There are little producers can do to help out. Their ‘inventory’ – oil and gas reserves – is in incredibly high demand and is being bid up in price. What would help alleviate this situation is to find and develop more reserves, but the world’s cultural elite, the group that dominates western political schools of thought, has ‘scientifically’ linked any weather event – anything at all – with climate change, which is linked to ‘fossil fuel combustion’, which is therefore bad, and the mere suggestion of increasing production is unacceptable. To even point out the benefits of hydrocarbons is enough to earn a rapid introduction to cancel culture. 

For producers, a mighty storm is brewing. Those new ‘cash-return-to-shareholder’ frameworks, which have been universally adopted, are perfect fertilizer for opponents of hydrocarbons. Their (climate activist) messaging just became ten times easier, with a few of the most basic stats imaginable – hey look, oil companies just distributed a hundred billion to shareholders, and your utility bill went up by the same amount. Grab a pitchfork and let’s go.

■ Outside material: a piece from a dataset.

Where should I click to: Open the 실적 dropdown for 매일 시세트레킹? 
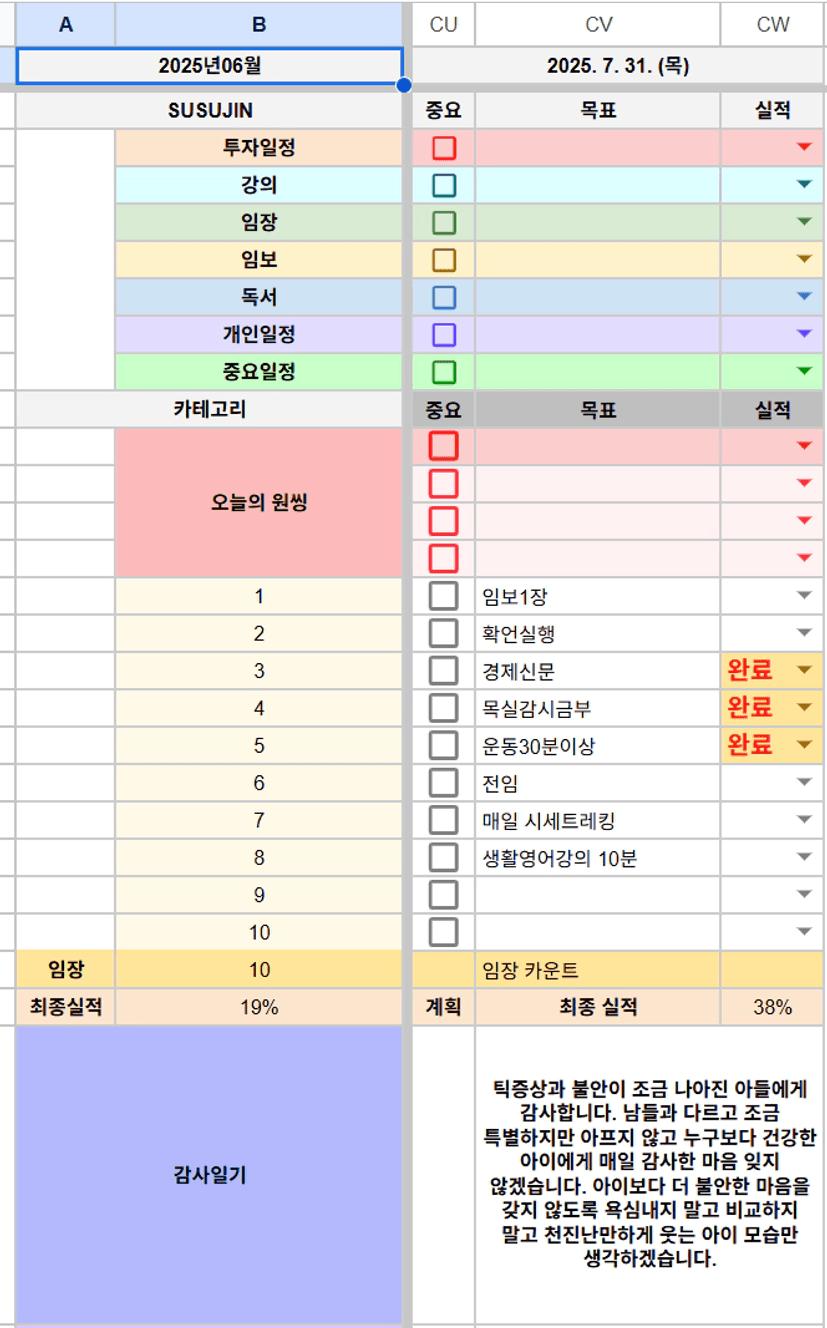(804, 820)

The optics are a recipe for disaster, unless the industry finds a better way of explaining itself. First and foremost, the industry needs a spine – no more apologizing for providing fuel for the world’s survival, no more capitulating, no more apologizing for the industry’s very existence. By all means reduce emissions but draw a line in the sand at the mention of Scope 3 emissions – how people choose to combust hydrocarbons, and for what reasons, is between citizens and governments; it has nothing at all to do with fuel providers.

Be crystal clear: the world’s energy crisis is the product of design, and not just Putin (he was an accelerant, but the process was well underway before his war). The golden goose has had its beak stapled shut.

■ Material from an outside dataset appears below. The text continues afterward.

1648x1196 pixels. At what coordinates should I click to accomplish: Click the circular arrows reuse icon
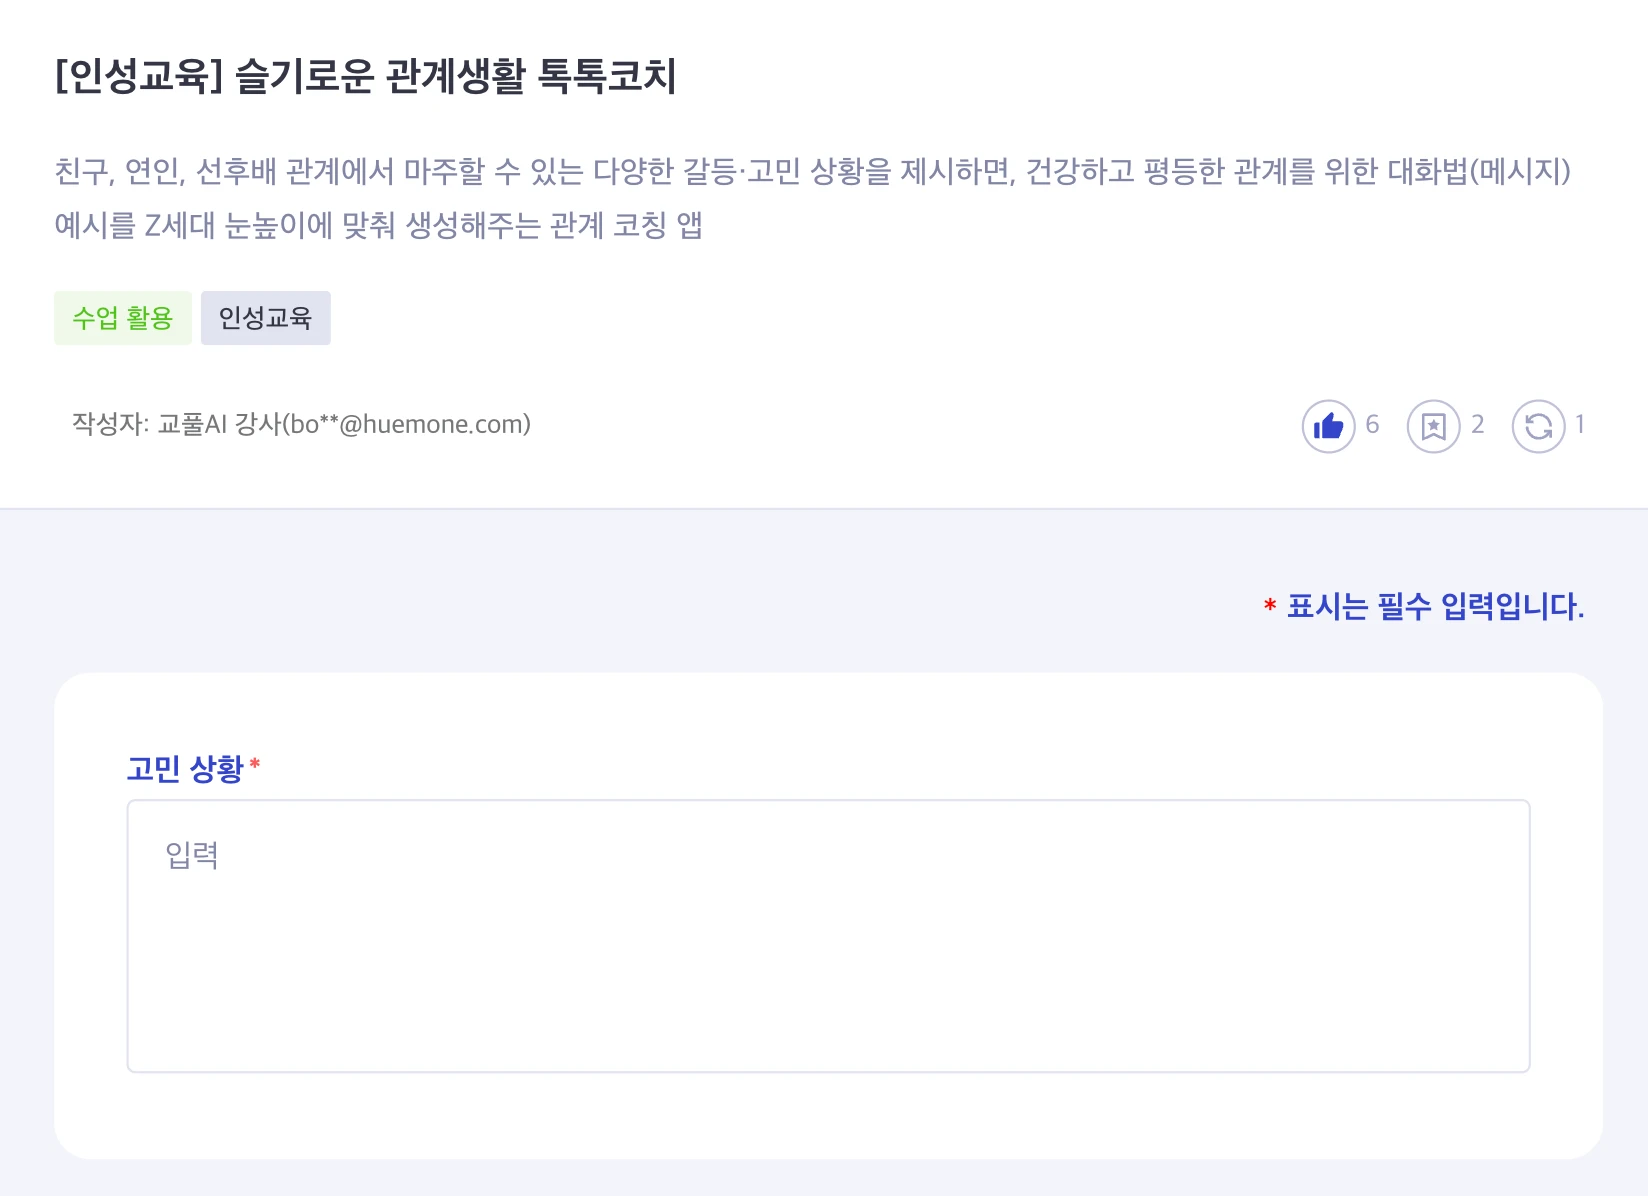point(1538,427)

We need people to stand up and say loudly and clearly that the emperor has no clothes, that humanity is doomed without significant new hydrocarbon investment, that new energy has its place as a supplement and offshoot of the hydrocarbon system, and that to ignore these facts is to doom hundreds of millions. If the industry can’t explain exactly how and why all that cash is accumulating, then they are going to pay for it one way or another (warning shots: British windfall tax on oil/gas producers, and Biden’s new tax on share buybacks). Nuanced logic won’t stand a chance against the dominant mainstream narrative, or against rioting/cold/hungry people.

Recent studies indicate some people have not bought this book yet. That might explain a lot of the chaos. Pick up  “The End of Fossil Fuel Insanity” at, or It’s not too late. Thanks for the support.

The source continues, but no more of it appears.